EXERCISE AIM: Copy out the rows below verbatim, beginning with the line that contains "Private space (378, 42)" and continuing through the line that contains "Refuser (384, 1184)", both included.

TASK DATA:
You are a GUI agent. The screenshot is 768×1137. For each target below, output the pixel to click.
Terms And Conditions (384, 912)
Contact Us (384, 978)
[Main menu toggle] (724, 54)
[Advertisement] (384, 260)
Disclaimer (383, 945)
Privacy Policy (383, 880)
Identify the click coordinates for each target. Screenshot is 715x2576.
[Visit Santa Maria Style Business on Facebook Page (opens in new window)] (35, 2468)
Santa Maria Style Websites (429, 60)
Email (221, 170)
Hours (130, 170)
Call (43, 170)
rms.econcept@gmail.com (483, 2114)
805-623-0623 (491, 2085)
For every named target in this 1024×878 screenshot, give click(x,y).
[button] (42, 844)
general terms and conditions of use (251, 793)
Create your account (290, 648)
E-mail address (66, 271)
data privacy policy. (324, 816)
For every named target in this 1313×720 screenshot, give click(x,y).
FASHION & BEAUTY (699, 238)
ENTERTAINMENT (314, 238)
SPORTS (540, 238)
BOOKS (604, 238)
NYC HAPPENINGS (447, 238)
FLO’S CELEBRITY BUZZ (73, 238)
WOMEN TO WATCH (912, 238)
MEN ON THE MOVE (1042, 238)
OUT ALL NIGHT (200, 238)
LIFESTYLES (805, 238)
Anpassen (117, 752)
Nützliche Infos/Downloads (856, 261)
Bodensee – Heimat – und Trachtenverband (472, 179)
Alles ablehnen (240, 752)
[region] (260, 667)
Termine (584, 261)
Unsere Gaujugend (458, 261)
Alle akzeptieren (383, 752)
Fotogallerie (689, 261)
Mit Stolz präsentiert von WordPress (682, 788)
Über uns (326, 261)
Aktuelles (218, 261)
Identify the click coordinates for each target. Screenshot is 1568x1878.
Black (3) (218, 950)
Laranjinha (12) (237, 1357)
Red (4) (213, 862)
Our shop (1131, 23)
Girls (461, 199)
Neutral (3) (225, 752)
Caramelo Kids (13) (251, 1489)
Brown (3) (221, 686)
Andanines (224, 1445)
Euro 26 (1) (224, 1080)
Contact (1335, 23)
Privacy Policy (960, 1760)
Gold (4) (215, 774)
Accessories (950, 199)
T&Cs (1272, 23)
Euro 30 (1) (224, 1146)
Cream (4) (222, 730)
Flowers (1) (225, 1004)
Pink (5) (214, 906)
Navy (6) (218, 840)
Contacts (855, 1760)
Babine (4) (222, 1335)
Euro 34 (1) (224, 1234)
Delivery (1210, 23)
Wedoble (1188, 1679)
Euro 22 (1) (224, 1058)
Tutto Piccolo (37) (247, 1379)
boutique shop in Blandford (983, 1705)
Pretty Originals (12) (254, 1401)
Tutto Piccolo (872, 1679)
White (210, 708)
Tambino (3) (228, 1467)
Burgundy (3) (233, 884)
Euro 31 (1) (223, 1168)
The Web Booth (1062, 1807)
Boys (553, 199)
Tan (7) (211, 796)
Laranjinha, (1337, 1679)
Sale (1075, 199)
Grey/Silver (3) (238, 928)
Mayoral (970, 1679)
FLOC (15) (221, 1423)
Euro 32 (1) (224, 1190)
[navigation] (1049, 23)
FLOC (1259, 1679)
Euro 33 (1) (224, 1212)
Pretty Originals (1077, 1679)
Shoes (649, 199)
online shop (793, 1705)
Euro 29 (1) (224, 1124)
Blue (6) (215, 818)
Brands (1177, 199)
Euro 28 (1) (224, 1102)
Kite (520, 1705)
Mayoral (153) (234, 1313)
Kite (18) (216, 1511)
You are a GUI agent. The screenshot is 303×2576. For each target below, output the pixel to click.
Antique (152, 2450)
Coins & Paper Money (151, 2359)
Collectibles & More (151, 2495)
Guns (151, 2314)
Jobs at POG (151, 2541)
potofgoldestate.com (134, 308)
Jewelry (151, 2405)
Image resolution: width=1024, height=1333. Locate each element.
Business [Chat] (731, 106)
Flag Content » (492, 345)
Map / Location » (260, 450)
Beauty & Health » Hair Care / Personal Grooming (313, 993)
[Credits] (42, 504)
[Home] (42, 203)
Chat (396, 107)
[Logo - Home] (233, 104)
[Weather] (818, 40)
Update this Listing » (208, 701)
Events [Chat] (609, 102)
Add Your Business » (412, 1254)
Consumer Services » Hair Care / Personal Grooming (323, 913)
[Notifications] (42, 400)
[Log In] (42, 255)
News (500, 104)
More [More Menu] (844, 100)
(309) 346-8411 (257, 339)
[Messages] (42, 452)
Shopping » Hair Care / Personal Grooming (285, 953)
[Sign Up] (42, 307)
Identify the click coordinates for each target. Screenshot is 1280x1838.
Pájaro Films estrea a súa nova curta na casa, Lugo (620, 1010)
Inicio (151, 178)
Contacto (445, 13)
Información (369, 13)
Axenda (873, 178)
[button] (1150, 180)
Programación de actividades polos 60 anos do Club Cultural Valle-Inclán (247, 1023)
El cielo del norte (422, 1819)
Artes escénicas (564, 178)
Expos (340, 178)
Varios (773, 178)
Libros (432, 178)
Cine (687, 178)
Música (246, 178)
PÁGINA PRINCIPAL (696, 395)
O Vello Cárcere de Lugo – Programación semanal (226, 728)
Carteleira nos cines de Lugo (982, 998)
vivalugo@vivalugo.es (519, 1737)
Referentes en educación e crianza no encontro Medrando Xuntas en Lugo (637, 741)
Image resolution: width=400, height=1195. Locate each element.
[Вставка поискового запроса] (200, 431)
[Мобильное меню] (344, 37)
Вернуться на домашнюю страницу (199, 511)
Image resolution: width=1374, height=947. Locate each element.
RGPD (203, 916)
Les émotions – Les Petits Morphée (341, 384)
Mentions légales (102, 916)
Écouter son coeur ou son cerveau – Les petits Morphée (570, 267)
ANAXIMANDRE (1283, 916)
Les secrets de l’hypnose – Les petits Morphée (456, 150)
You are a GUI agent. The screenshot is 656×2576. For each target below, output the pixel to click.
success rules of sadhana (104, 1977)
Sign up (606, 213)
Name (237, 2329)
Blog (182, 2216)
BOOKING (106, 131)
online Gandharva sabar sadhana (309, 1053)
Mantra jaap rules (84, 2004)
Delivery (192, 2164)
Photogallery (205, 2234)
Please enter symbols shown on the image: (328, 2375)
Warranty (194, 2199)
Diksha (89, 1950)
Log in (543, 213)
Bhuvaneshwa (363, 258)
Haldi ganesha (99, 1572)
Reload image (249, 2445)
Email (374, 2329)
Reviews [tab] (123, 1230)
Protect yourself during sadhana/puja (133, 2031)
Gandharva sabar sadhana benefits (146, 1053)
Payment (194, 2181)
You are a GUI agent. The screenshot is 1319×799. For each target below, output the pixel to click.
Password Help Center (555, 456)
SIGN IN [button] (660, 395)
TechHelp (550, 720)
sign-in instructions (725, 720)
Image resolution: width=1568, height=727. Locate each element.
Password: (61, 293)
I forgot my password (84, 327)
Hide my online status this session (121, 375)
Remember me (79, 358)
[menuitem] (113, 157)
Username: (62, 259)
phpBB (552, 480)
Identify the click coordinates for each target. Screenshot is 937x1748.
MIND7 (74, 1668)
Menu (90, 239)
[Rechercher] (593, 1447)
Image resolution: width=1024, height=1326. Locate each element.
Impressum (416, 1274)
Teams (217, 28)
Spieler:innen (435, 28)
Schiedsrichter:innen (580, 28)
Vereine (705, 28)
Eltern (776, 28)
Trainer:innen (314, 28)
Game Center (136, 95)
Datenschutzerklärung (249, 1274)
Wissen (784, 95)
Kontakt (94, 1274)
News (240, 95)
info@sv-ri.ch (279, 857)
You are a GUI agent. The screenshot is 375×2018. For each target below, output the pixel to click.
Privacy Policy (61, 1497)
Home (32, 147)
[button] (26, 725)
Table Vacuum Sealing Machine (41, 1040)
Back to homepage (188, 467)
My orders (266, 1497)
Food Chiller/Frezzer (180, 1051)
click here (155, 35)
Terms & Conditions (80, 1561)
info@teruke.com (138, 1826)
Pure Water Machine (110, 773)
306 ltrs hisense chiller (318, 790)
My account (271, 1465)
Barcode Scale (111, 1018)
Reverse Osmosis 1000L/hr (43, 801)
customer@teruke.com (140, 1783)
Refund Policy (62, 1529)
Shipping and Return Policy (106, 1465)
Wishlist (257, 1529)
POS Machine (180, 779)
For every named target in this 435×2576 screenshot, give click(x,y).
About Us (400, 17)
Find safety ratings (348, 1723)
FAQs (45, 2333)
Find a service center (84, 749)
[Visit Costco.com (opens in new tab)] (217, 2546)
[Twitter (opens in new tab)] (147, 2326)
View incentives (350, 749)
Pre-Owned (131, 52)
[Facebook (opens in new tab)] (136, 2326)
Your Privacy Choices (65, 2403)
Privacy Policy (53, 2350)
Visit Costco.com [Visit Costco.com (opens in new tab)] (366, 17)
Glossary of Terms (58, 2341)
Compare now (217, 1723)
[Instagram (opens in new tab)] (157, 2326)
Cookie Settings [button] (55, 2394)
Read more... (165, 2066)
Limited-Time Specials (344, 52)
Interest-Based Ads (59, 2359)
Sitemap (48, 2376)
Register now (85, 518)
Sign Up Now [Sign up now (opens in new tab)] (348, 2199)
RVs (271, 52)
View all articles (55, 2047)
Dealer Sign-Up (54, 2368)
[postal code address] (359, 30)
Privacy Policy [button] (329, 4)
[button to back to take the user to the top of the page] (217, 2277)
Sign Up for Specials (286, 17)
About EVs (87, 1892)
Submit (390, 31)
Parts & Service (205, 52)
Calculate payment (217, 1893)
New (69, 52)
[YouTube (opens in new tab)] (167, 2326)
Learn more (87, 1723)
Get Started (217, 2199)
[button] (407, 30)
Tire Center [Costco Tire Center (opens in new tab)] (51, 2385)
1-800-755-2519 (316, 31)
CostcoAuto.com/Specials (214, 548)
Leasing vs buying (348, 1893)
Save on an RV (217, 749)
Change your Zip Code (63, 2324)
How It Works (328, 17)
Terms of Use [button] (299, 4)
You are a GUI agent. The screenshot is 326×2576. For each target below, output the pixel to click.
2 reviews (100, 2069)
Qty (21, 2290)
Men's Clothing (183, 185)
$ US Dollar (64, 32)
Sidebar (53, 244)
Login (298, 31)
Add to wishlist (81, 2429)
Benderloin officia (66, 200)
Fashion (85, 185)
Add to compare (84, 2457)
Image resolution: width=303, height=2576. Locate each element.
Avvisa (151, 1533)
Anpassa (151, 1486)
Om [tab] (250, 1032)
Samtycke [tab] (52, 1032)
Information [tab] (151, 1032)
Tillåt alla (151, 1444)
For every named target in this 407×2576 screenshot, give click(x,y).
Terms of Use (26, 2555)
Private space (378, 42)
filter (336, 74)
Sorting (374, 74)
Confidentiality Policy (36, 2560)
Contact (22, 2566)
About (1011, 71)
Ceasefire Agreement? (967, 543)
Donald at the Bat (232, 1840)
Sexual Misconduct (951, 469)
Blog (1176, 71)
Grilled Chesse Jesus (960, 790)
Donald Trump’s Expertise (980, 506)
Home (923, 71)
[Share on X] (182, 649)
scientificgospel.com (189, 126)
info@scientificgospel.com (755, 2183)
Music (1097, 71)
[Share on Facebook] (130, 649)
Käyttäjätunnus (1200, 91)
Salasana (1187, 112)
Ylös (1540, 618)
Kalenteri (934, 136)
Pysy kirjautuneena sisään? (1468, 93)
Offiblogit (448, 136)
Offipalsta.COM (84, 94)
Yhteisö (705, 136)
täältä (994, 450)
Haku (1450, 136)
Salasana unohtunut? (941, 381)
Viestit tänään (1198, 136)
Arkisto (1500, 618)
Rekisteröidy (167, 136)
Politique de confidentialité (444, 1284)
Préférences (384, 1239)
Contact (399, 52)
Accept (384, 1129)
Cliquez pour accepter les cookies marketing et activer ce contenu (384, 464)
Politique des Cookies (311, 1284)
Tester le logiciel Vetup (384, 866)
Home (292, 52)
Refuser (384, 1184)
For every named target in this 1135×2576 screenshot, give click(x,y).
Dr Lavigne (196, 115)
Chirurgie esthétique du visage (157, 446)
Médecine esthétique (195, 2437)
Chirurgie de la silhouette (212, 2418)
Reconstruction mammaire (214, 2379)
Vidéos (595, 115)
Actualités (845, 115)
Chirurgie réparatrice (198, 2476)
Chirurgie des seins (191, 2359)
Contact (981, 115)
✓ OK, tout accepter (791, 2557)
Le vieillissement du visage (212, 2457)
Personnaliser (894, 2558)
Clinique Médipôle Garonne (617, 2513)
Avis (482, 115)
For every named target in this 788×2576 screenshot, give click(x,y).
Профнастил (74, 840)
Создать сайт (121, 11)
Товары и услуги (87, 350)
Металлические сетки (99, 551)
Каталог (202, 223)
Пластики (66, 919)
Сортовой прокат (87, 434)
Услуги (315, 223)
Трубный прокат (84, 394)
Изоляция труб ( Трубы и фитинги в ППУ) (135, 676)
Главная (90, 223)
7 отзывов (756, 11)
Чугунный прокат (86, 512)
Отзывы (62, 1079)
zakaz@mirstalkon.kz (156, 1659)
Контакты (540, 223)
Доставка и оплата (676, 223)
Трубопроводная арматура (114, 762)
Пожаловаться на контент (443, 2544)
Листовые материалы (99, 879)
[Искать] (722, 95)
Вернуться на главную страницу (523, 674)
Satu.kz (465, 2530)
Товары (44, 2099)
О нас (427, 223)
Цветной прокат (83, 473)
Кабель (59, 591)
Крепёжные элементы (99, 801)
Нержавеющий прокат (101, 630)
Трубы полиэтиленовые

RESULT OF THE TASK:
Private space (378, 42)
filter (336, 74)
Sorting (374, 74)
Confidentiality Policy (36, 2560)
Contact (22, 2566)
About (1011, 71)
Ceasefire Agreement? (967, 543)
Donald at the Bat (232, 1840)
Sexual Misconduct (951, 469)
Blog (1176, 71)
Grilled Chesse Jesus (960, 790)
Donald Trump’s Expertise (980, 506)
Home (923, 71)
[Share on X] (182, 649)
scientificgospel.com (189, 126)
info@scientificgospel.com (755, 2183)
Music (1097, 71)
[Share on Facebook] (130, 649)
Käyttäjätunnus (1200, 91)
Salasana (1187, 112)
Ylös (1540, 618)
Kalenteri (934, 136)
Pysy kirjautuneena sisään? (1468, 93)
Offiblogit (448, 136)
Offipalsta.COM (84, 94)
Yhteisö (705, 136)
täältä (994, 450)
Haku (1450, 136)
Salasana unohtunut? (941, 381)
Viestit tänään (1198, 136)
Arkisto (1500, 618)
Rekisteröidy (167, 136)
Politique de confidentialité (444, 1284)
Préférences (384, 1239)
Contact (399, 52)
Accept (384, 1129)
Cliquez pour accepter les cookies marketing et activer ce contenu (384, 464)
Politique des Cookies (311, 1284)
Tester le logiciel Vetup (384, 866)
Home (292, 52)
Refuser (384, 1184)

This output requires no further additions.